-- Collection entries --
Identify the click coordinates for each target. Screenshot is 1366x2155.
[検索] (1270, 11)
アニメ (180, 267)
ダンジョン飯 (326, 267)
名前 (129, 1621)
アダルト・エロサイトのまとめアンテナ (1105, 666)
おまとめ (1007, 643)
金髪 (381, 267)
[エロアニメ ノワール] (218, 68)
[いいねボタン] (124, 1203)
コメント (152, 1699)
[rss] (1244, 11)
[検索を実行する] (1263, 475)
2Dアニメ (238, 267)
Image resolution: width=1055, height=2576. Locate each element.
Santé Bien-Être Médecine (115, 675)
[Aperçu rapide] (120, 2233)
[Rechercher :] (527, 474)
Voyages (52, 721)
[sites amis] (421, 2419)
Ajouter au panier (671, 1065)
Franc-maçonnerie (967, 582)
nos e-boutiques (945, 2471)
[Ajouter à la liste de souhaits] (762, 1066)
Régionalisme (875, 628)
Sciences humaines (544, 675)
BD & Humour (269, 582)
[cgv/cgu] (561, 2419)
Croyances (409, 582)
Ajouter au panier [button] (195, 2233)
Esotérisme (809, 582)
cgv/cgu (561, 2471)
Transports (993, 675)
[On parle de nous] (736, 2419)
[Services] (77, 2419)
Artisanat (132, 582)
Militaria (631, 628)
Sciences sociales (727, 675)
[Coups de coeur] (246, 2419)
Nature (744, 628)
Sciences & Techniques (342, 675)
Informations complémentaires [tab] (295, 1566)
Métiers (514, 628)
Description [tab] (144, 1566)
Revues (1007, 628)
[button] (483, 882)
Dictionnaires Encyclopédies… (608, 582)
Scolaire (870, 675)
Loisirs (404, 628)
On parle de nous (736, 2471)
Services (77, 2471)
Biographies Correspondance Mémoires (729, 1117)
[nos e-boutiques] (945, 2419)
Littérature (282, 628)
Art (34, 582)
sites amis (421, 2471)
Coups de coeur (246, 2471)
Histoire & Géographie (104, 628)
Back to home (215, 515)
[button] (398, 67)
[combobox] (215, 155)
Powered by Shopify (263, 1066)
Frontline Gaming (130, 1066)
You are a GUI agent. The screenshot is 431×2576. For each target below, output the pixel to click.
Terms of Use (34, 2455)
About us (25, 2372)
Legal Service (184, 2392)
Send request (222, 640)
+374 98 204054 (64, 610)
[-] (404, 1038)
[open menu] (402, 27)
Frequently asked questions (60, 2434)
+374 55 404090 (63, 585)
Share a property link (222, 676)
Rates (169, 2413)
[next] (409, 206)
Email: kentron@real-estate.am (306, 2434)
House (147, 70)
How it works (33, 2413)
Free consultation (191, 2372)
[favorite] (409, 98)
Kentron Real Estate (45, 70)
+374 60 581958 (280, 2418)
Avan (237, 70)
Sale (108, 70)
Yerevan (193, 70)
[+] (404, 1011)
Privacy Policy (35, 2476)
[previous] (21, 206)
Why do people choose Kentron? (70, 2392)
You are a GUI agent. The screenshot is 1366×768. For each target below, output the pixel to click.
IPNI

-- WHAT THE TASK REQUIRES --
Would you set down, word for word, the lines from the opening of the entries above through the line with "Sciences & Techniques (342, 675)", both included, and no others?

-- TASK RESPONSE --
Identify the click coordinates for each target. Screenshot is 1366x2155.
[検索] (1270, 11)
アニメ (180, 267)
ダンジョン飯 (326, 267)
名前 (129, 1621)
アダルト・エロサイトのまとめアンテナ (1105, 666)
おまとめ (1007, 643)
金髪 (381, 267)
[エロアニメ ノワール] (218, 68)
[いいねボタン] (124, 1203)
コメント (152, 1699)
[rss] (1244, 11)
[検索を実行する] (1263, 475)
2Dアニメ (238, 267)
Image resolution: width=1055, height=2576. Locate each element.
Santé Bien-Être Médecine (115, 675)
[Aperçu rapide] (120, 2233)
[Rechercher :] (527, 474)
Voyages (52, 721)
[sites amis] (421, 2419)
Ajouter au panier (671, 1065)
Franc-maçonnerie (967, 582)
nos e-boutiques (945, 2471)
[Ajouter à la liste de souhaits] (762, 1066)
Régionalisme (875, 628)
Sciences humaines (544, 675)
BD & Humour (269, 582)
[cgv/cgu] (561, 2419)
Croyances (409, 582)
Ajouter au panier [button] (195, 2233)
Esotérisme (809, 582)
cgv/cgu (561, 2471)
Transports (993, 675)
[On parle de nous] (736, 2419)
[Services] (77, 2419)
Artisanat (132, 582)
Militaria (631, 628)
Sciences sociales (727, 675)
[Coups de coeur] (246, 2419)
Nature (744, 628)
Sciences & Techniques (342, 675)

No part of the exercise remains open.